On y trouve certains groupes très connus, qui ont développé des projets d’efficacité énergétique, comme l’équipementier Michelin sur son site de Blavozy avec son projet OSIRIS, qui développe un procédé d’assemblage de pneumatiques moins consommateur en énergie, Petit Bateau, qui s’engage à réduire la consommation d’eau et de gaz à effet de serre de son site de Troyes ou encore le brasseur Kronenbourg qui a mis en place un brûleur biomasse sur sa chaudière existante à Obernai. Les projets éligibles peuvent bénéficier d’une subvention allant de 10% à 50% de l’investissement prévu. Ces dispositifs s’ajoutent au guichet de soutien à l’investissement dans l’efficacité énergétique géré par l’ASP (Agence de Services et de Paiement) pour des projets standards.

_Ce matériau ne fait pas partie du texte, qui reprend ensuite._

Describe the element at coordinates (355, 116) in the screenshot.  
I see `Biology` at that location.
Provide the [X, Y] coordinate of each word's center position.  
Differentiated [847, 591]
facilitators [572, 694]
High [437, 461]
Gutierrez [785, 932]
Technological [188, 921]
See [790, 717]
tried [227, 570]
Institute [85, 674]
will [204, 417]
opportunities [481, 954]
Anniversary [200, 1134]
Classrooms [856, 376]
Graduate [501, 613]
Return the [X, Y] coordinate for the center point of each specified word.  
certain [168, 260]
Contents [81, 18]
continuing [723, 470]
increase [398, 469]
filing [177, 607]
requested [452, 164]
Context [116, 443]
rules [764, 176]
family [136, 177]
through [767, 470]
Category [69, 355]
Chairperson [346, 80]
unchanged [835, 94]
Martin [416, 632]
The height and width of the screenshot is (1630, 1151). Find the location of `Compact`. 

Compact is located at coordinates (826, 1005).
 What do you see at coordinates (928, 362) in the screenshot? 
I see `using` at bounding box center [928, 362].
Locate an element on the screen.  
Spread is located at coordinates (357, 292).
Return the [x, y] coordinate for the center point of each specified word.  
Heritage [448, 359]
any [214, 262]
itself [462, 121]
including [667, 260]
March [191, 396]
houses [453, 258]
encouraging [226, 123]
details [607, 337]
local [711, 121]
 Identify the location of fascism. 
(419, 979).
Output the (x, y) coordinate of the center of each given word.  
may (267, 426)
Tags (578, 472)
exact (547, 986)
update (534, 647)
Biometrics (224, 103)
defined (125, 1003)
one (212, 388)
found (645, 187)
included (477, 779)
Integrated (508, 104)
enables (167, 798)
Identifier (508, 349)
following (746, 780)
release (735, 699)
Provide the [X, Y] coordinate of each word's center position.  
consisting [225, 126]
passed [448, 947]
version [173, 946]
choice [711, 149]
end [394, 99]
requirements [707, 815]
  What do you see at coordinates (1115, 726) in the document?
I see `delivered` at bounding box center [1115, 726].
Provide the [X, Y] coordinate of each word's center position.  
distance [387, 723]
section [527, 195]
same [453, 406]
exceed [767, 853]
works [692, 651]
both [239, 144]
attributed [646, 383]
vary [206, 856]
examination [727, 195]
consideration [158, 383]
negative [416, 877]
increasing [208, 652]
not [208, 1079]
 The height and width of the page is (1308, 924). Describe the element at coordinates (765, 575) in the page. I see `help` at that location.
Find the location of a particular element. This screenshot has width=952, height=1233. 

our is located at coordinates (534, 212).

Des mentalités qui évoluent

Plusieurs signes montrent que les industries prennent le pli. Au sein des appels d’offres, on note de plus en plus d’exigences précises au niveau des sous-traitants. "Les entreprises envoient des questionnaires à leurs partenaires : elles ont vraiment besoin de savoir ce qui se passe en amont de la chaîne de valeur" constate Laurent Barbezieux. cofondateur de la start-up Atkio, qui mesure l’empreinte carbone des entreprises et leur propose des solutions pour la réduire. C’est aussi une préoccupation du côté des ressources humaines. "Il faut bien réussir à attirer les jeunes talents", très sensibles au sujet, se réjouit-il.

Des freins persistants

Malgré les aides et les évolutions en interne, plusieurs obstacles s'opposent à la bonne mise en place des stratégies de décarbonation. Pour commencer, les aides font peut-être office de "carotte" incitative, mais en cas de mauvaise conduite, le "bâton" n'existe pas vraiment. Les sanctions en place ne sont pas toujours dissuasives - quand elles existent. Pour des entreprises de plus de 500 personnes qui ne respecteraient pas l’obligation d’établir un bilan d’émission de gaz à effet de serre, les amendes sont encore faibles en France, de l’ordre de 10 000 € (et 20 000 € en cas de récidive). Un montant infime à leur échelle, et souvent inférieur à la révision des chaînes de production. Les entreprises de plus de 250 personnes ou dont le chiffre d'affaires annuel dépasse 50 millions d'euros et le total de bilan excède 43 millions d'euros doivent également réaliser un audit énergétique tous les 4 ans. S'il n'est pas réalisé, les entreprises doivent payer une amende pouvant atteindre 2% du chiffre d'affaires hors taxes, ou 4% en cas de récidive. En revanche les entreprises ne sont pas pénalisées selon leur performance. Il est à noter aussi que le choix des prestataires revient aux organisations : les critères et systèmes d'évaluation ne sont pas uniformisés. 

Cette absence de réglementation stricte fait reposer la décarbonation de l’industrie sur la bonne volonté des dirigeants. Une difficulté supplémentaire, selon Laurent Barbezieux. "S’il n’y a pas de réglementation contraignante, c’est compliqué de faire bouger les choses" estime-t-il. Le dirigeant de la start-up rappelle que les intérêts business restent bien souvent prépondérants face aux enjeux climatiques.

Enfin, d’autres freins concrets demeurent, notamment en ce qui concerne l’expertise des équipes. "C’est un sujet complexe, qui concerne plutôt les ingénieurs. Or les fonctions RSE sont historiquement plutôt issues du marketing, des RH et de la communication, on s’y perd donc un peu" conclut le dirigeant d’Atkio.